◆ DATA FOR THE TASK ◆
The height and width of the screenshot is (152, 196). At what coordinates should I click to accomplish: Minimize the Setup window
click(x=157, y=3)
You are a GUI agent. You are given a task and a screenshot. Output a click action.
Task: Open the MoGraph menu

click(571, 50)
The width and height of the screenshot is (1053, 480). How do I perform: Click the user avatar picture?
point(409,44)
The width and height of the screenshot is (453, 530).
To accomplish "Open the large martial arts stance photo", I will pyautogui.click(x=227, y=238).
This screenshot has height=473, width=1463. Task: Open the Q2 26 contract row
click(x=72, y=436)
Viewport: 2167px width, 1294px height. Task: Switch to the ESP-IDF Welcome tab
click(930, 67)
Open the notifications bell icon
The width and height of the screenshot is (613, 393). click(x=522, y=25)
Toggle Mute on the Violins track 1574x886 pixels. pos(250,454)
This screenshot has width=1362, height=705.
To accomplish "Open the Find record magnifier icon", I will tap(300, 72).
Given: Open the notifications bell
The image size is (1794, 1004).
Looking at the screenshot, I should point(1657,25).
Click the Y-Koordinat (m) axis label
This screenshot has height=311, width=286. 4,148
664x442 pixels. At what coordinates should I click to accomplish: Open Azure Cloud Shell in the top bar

◆ JOB ◆
Reproduce all of the records above verbatim, line for line, without altering any character.

◆ FINAL ANSWER ◆
The height and width of the screenshot is (152, 196). At what coordinates should I click to accomplish: Minimize the Setup window
click(x=157, y=3)
You are a GUI agent. You are given a task and a screenshot. Output a click action.
Task: Open the MoGraph menu

click(571, 50)
The width and height of the screenshot is (1053, 480). How do I perform: Click the user avatar picture?
point(409,44)
The width and height of the screenshot is (453, 530).
To accomplish "Open the large martial arts stance photo", I will pyautogui.click(x=227, y=238).
This screenshot has height=473, width=1463. Task: Open the Q2 26 contract row
click(x=72, y=436)
Viewport: 2167px width, 1294px height. Task: Switch to the ESP-IDF Welcome tab
click(930, 67)
Open the notifications bell icon
The width and height of the screenshot is (613, 393). click(x=522, y=25)
Toggle Mute on the Violins track 1574x886 pixels. pos(250,454)
This screenshot has width=1362, height=705.
To accomplish "Open the Find record magnifier icon", I will tap(300, 72).
Given: Open the notifications bell
The image size is (1794, 1004).
Looking at the screenshot, I should point(1657,25).
Click the Y-Koordinat (m) axis label
This screenshot has height=311, width=286. 4,148
664x442 pixels. At what coordinates should I click to accomplish: Open Azure Cloud Shell in the top bar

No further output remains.